This test is most useful if any of these apply to you.

Already Managing Kidney Issues
Your kidneys make this hormone, so a falling level can be one of the earliest signs your kidneys are not keeping up with mineral balance.
Investigating Calcium Swings
If your calcium has been bouncing around without explanation, this test helps pinpoint whether your active vitamin D pathway is part of the cause.
Taking Active Vitamin D Medication
If you are on calcitriol, alfacalcidol, or a similar drug, this reading shows how the medication and your body's own production are balancing out.
Living With Sarcoidosis or a Related Condition
Immune tissue in granulomatous diseases can make extra active vitamin D, pushing calcium up. Checking this hormone helps catch that pattern early.

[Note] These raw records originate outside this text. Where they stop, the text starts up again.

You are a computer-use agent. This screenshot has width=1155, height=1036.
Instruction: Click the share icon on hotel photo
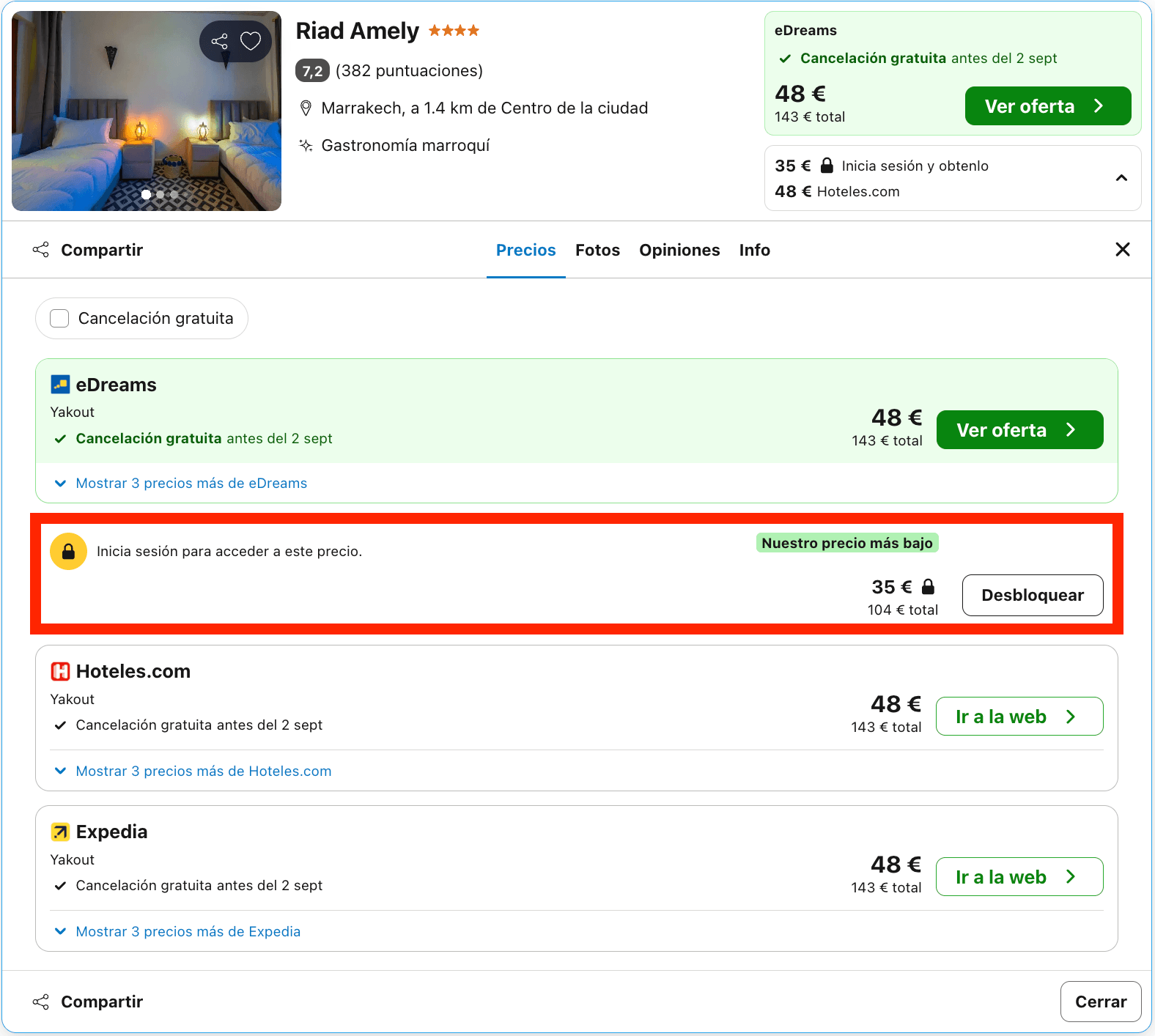[219, 41]
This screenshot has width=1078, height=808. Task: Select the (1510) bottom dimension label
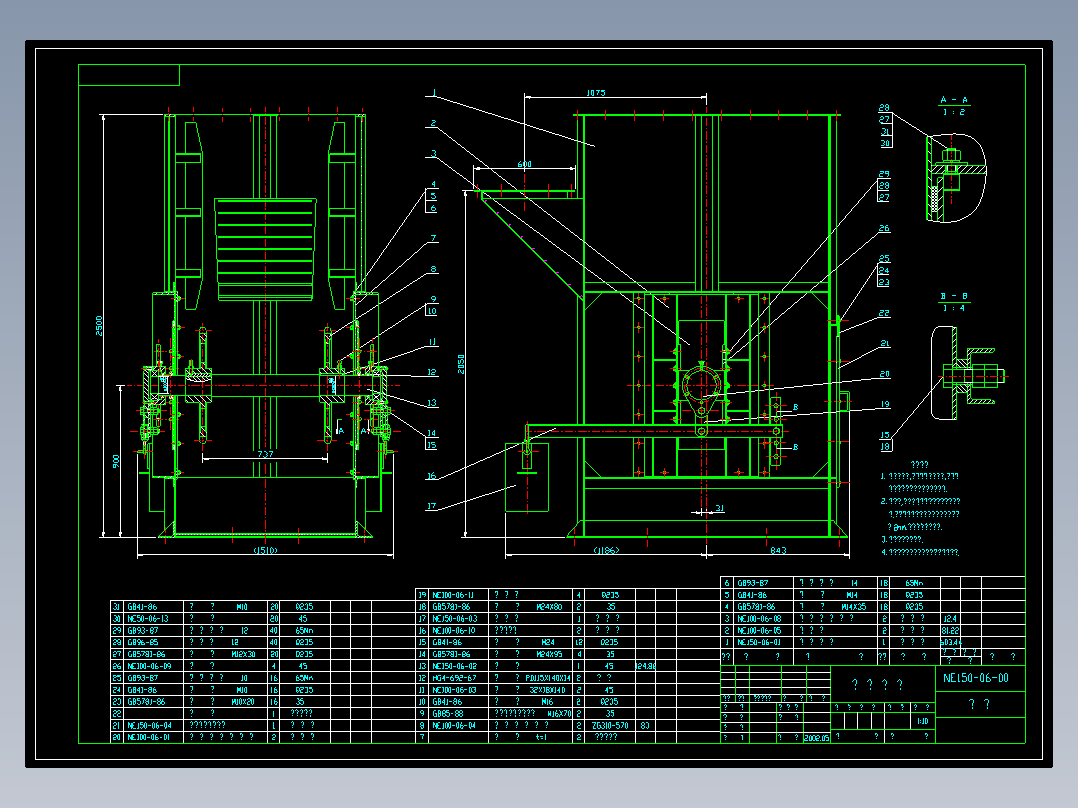point(265,550)
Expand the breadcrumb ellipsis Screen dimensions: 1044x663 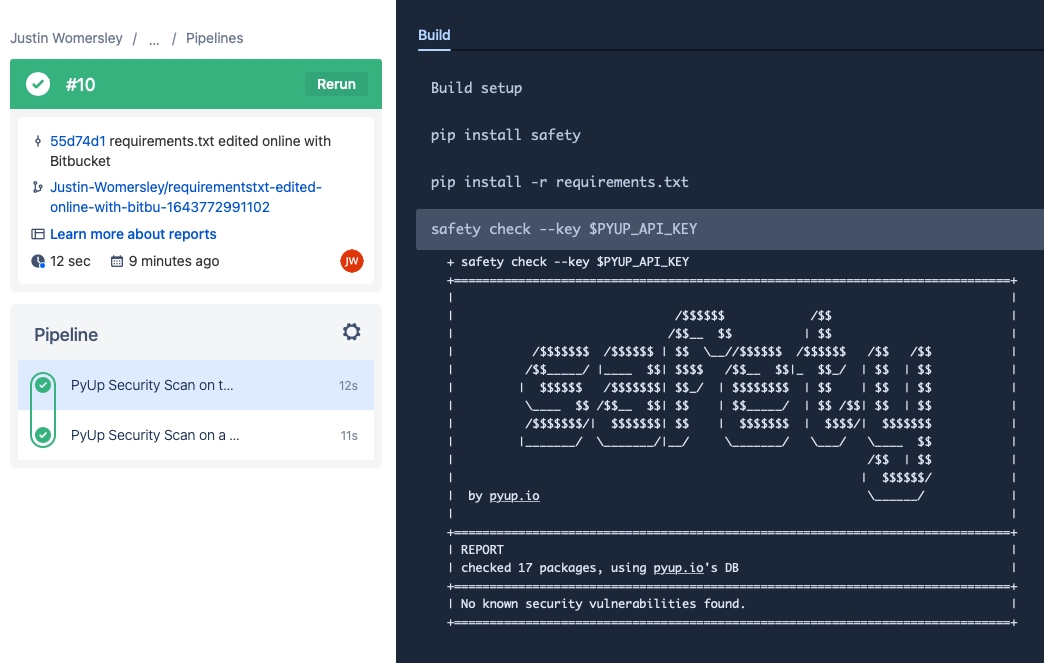154,39
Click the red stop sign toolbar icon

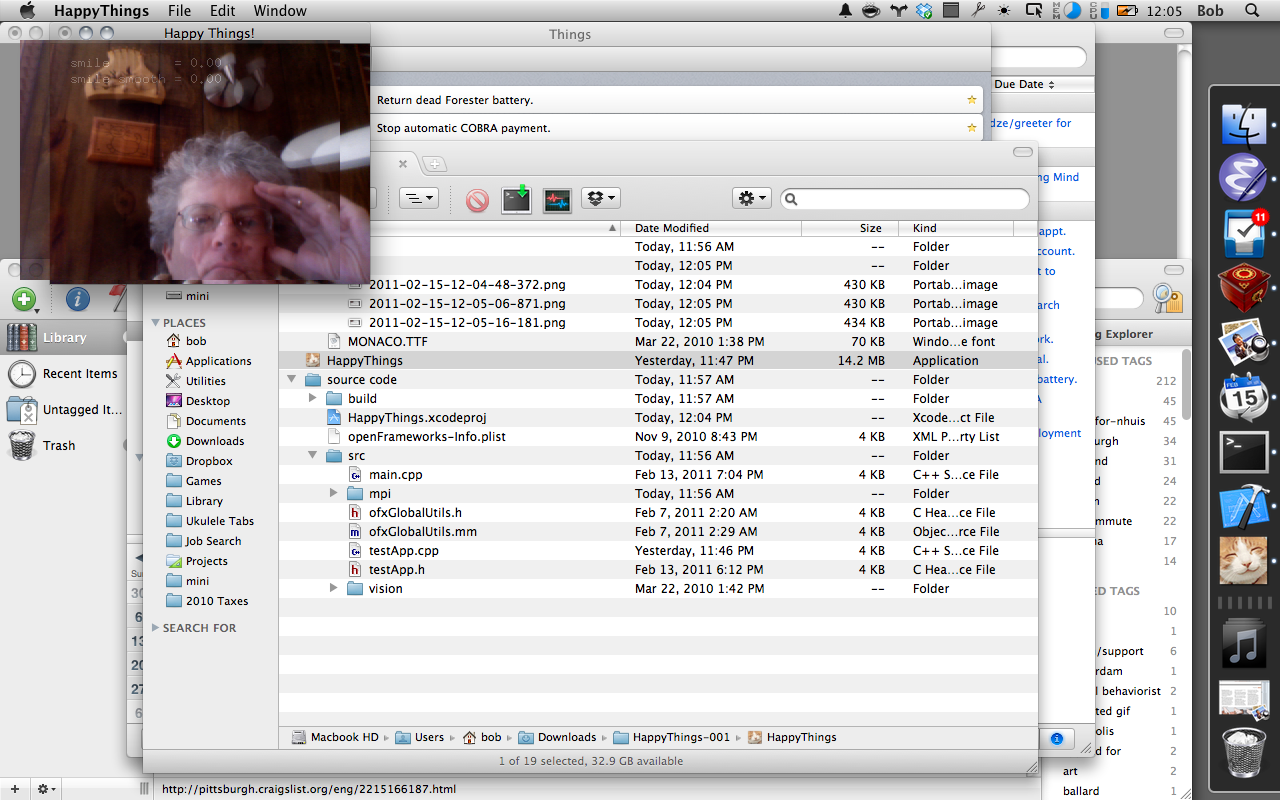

About Vitamin D (1,25-dihydroxy)

If your calcium has been drifting up or down without an obvious cause, or your kidneys are not working as well as they used to, the form of vitamin D that actually does the work in your body is worth measuring directly. This test looks at calcitriol, the hormone your kidneys make from stored vitamin D, which decides how much calcium your gut absorbs and how your bones, blood vessels, and immune cells respond.

Most people only ever check the storage form of vitamin D, called 25(OH)D (25-hydroxyvitamin D). That tells you what is sitting in the bank. This test, 1,25(OH)2D (1,25-dihydroxyvitamin D), tells you what your body is actually spending. The two numbers can move in opposite directions, and that gap is where the interesting clinical information lives.

Active Hormone vs Storage Form

Vitamin D from sun or food first travels to the liver, where it becomes 25(OH)D. That is the form a standard vitamin D blood test measures. To do anything useful, 25(OH)D then has to travel to the kidneys, where an enzyme called CYP27B1 turns it into the active hormone 1,25(OH)2D. Some immune cells and other tissues can also make small amounts locally.

Your body keeps 1,25(OH)2D under tight hormonal control. Parathyroid hormone (PTH), calcium, phosphate, and a bone-derived hormone called FGF23 all push it up or down over the course of hours. Because of this, 1,25(OH)2D can stay in a normal range even when your stored 25(OH)D is low, which is exactly why 25(OH)D, not 1,25(OH)2D, is the right test for everyday vitamin D status.

So why measure it at all? Because in certain situations the active hormone tells you something the storage form cannot. When your kidneys lose the ability to make 1,25(OH)2D, when overactive immune tissue makes too much of it, or when a drug interferes with the FGF23 system, 1,25(OH)2D moves before anything else explains why. This is a specialized test for a specific question, not a routine vitamin D screen.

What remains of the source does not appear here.